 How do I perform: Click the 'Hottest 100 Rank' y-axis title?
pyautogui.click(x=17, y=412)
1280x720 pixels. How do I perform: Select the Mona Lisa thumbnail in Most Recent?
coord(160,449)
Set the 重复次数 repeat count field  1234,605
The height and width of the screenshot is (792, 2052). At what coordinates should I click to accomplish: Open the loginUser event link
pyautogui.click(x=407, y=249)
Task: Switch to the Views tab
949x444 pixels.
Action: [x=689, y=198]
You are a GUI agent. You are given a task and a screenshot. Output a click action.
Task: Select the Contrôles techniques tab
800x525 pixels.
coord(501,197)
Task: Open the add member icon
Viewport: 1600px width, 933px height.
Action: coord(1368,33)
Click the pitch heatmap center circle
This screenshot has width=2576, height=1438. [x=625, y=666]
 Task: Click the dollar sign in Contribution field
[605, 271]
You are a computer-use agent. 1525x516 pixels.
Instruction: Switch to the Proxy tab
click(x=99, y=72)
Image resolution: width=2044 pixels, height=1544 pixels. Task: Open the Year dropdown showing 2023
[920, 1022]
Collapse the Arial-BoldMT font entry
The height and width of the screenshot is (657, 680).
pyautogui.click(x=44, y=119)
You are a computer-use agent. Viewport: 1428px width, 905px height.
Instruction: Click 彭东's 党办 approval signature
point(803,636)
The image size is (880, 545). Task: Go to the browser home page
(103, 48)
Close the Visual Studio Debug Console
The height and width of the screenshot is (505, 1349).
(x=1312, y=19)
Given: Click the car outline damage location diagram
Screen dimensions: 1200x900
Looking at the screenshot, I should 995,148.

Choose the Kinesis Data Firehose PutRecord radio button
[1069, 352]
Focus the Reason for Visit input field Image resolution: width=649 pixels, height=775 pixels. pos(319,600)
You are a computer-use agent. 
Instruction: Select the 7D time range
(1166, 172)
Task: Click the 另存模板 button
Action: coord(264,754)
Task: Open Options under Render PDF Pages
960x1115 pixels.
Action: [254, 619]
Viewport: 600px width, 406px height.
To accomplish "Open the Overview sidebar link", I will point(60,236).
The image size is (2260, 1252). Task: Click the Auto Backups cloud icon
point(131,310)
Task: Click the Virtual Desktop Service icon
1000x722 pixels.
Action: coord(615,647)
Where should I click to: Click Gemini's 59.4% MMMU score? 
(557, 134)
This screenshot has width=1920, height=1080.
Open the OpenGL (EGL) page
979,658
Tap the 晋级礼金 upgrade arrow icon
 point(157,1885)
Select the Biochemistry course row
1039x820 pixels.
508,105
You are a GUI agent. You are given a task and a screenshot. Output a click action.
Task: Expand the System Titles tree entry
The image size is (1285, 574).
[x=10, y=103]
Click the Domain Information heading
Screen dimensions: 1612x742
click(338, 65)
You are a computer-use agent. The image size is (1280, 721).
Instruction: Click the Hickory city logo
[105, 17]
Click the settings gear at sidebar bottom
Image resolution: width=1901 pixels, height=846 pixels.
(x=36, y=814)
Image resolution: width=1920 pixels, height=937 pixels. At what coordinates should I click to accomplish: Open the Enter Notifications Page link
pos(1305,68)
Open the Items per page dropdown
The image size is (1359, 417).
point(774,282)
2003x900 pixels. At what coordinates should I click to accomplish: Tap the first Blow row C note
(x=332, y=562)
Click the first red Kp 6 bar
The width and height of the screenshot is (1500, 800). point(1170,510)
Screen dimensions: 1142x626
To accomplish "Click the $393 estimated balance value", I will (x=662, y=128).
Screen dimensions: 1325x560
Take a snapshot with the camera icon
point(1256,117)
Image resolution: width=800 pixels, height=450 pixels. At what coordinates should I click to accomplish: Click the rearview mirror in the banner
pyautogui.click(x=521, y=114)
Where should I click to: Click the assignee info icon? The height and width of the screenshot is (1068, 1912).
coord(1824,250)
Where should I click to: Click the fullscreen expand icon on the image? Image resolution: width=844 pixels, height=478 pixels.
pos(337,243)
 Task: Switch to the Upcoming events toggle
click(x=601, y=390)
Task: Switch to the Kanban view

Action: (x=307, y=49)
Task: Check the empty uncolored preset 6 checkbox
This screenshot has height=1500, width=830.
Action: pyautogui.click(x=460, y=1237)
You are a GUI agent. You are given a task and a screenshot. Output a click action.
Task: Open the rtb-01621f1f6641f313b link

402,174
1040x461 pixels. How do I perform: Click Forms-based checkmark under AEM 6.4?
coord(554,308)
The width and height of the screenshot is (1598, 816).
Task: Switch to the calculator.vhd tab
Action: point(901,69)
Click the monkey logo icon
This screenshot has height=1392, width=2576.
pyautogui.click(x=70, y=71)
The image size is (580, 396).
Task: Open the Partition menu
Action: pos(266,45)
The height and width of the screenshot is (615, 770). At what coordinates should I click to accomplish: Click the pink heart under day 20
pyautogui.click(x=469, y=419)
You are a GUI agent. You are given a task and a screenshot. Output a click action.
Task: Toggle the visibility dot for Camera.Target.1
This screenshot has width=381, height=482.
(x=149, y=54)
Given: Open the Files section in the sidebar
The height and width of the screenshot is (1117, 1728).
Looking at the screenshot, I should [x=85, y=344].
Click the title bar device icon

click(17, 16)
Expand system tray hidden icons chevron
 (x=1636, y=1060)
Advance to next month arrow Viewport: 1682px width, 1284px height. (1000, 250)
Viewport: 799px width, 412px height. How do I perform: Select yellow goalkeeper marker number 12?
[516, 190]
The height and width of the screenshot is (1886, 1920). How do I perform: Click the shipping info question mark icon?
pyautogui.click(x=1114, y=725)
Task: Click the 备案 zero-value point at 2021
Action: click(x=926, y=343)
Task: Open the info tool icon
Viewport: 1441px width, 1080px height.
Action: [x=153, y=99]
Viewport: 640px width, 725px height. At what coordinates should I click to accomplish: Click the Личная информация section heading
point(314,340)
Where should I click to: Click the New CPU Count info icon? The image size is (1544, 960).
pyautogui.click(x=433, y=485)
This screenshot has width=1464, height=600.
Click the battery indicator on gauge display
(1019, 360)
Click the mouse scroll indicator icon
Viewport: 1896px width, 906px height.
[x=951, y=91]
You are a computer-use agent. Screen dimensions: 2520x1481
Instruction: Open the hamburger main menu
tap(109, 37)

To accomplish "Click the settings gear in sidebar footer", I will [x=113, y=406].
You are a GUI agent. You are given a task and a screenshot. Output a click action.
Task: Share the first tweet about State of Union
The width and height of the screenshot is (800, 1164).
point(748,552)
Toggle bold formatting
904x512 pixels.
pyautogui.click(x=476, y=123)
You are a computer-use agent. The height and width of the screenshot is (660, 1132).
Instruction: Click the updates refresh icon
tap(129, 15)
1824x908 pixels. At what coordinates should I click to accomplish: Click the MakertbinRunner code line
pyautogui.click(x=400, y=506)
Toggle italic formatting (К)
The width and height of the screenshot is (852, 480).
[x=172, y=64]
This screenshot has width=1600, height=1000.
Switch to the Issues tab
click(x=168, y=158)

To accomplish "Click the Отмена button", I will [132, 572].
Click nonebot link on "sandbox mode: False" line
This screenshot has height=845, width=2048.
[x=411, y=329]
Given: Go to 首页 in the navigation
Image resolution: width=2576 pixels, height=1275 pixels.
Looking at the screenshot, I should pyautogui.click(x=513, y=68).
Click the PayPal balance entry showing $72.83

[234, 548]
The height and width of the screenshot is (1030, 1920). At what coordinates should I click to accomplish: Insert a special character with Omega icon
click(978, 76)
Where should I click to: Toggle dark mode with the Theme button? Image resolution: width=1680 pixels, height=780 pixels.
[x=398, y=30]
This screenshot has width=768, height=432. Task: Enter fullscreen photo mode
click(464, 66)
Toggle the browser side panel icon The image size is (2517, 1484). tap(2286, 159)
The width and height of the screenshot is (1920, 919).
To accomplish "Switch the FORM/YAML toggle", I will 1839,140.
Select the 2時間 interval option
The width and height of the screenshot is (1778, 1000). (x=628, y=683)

+++++

- _Directive_:
Copy the data from the line with "Image resolution: width=2044" up to and including the line with "pyautogui.click(x=44, y=119)", keeping every line unchanged.

- _Answer to the exercise_:
Image resolution: width=2044 pixels, height=1544 pixels. Task: Open the Year dropdown showing 2023
[920, 1022]
Collapse the Arial-BoldMT font entry
The height and width of the screenshot is (657, 680).
pyautogui.click(x=44, y=119)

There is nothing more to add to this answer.